WORK ITEM
Return all the lines below exactly. Any picture among them is omitted.

[Saved data entries]
%%

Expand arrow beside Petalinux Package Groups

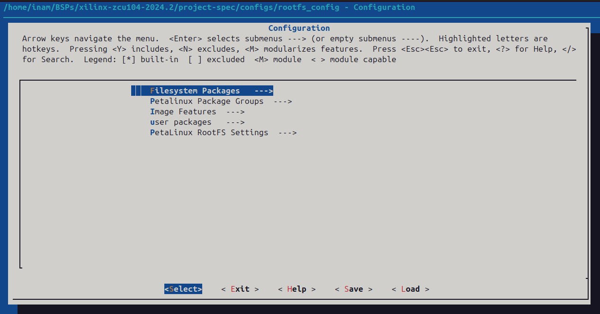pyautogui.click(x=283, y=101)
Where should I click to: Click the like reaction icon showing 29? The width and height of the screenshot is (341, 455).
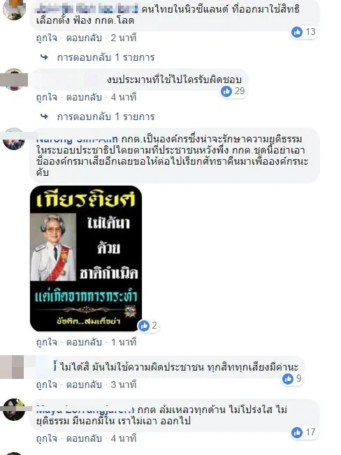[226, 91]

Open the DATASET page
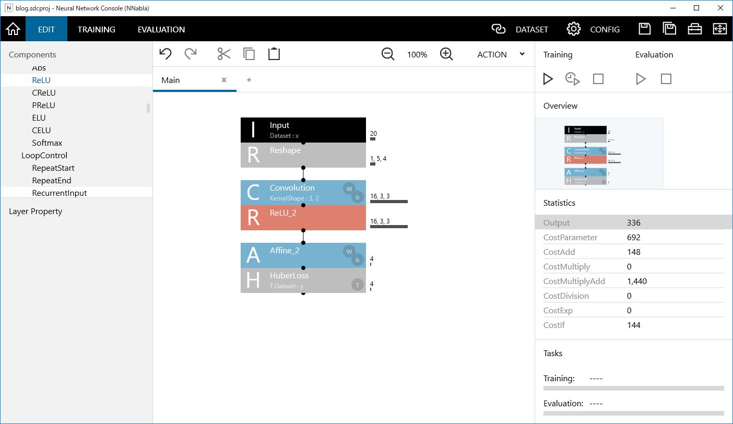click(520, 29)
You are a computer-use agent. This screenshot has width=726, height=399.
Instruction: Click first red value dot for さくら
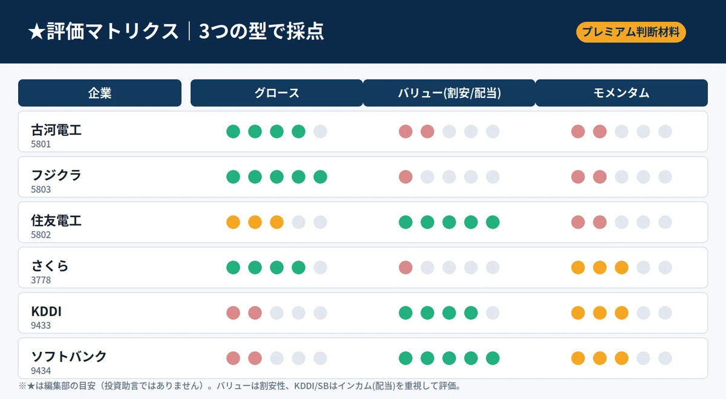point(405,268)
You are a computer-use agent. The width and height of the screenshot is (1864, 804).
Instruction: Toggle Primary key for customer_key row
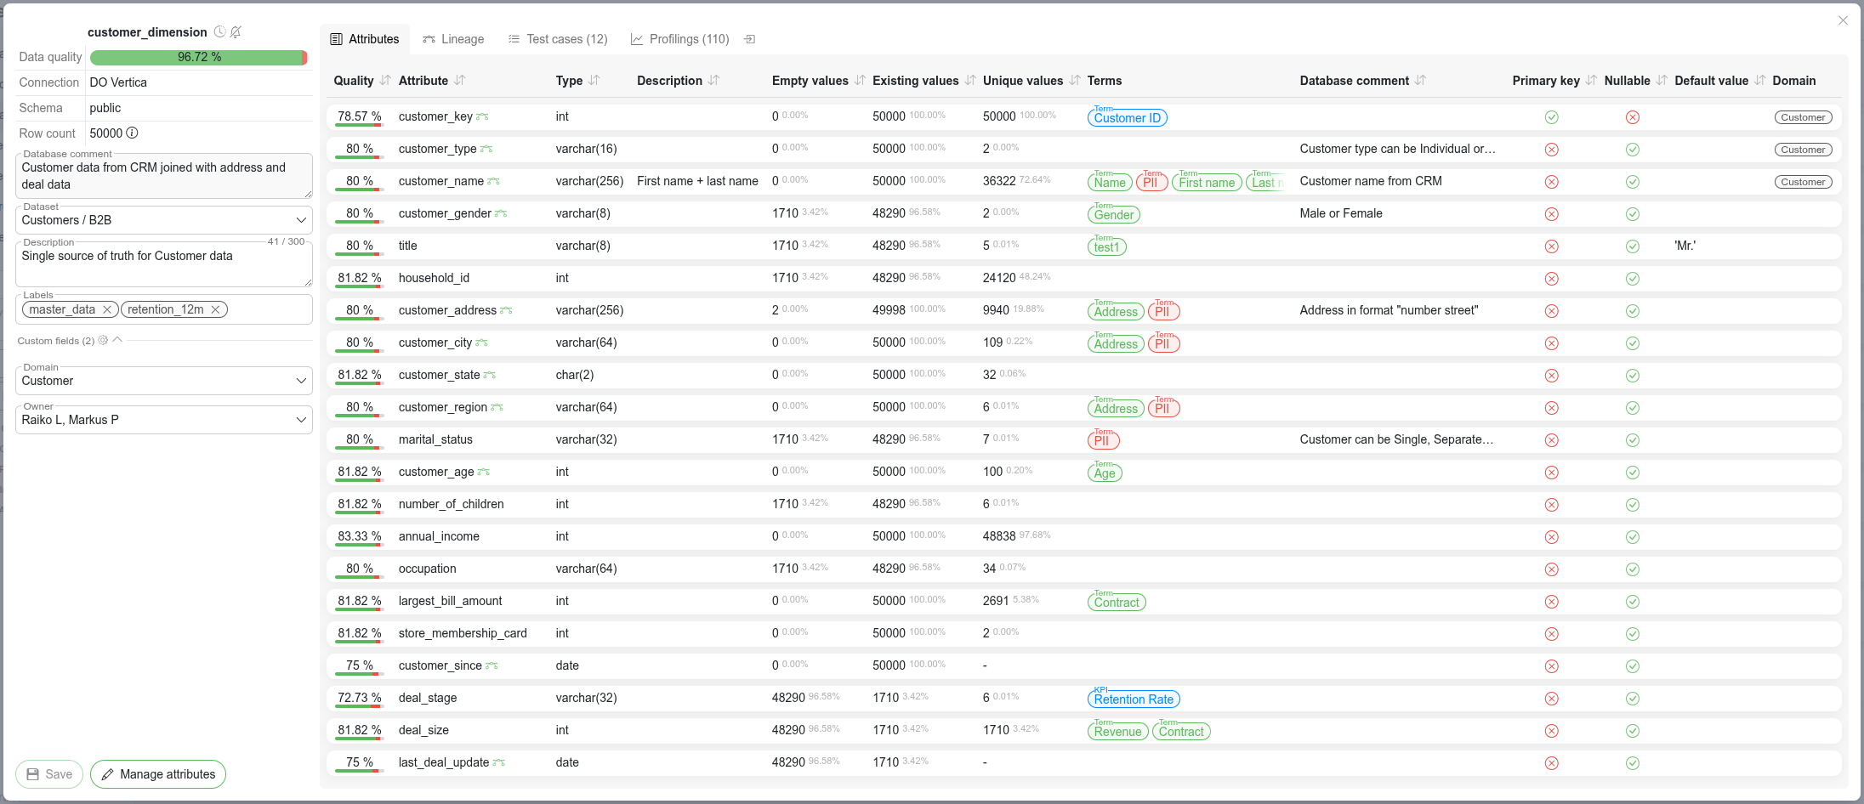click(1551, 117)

%%

EXERCISE OUTPUT
Expand arrow beside Petalinux Package Groups

pyautogui.click(x=283, y=101)
Where should I click to: Click the like reaction icon showing 29? The width and height of the screenshot is (341, 455).
[226, 91]

Open the DATASET page
click(520, 29)
You are a computer-use agent. This screenshot has width=726, height=399.
Instruction: Click first red value dot for さくら
point(405,268)
You are a computer-use agent. The width and height of the screenshot is (1864, 804).
Instruction: Toggle Primary key for customer_key row
click(1551, 117)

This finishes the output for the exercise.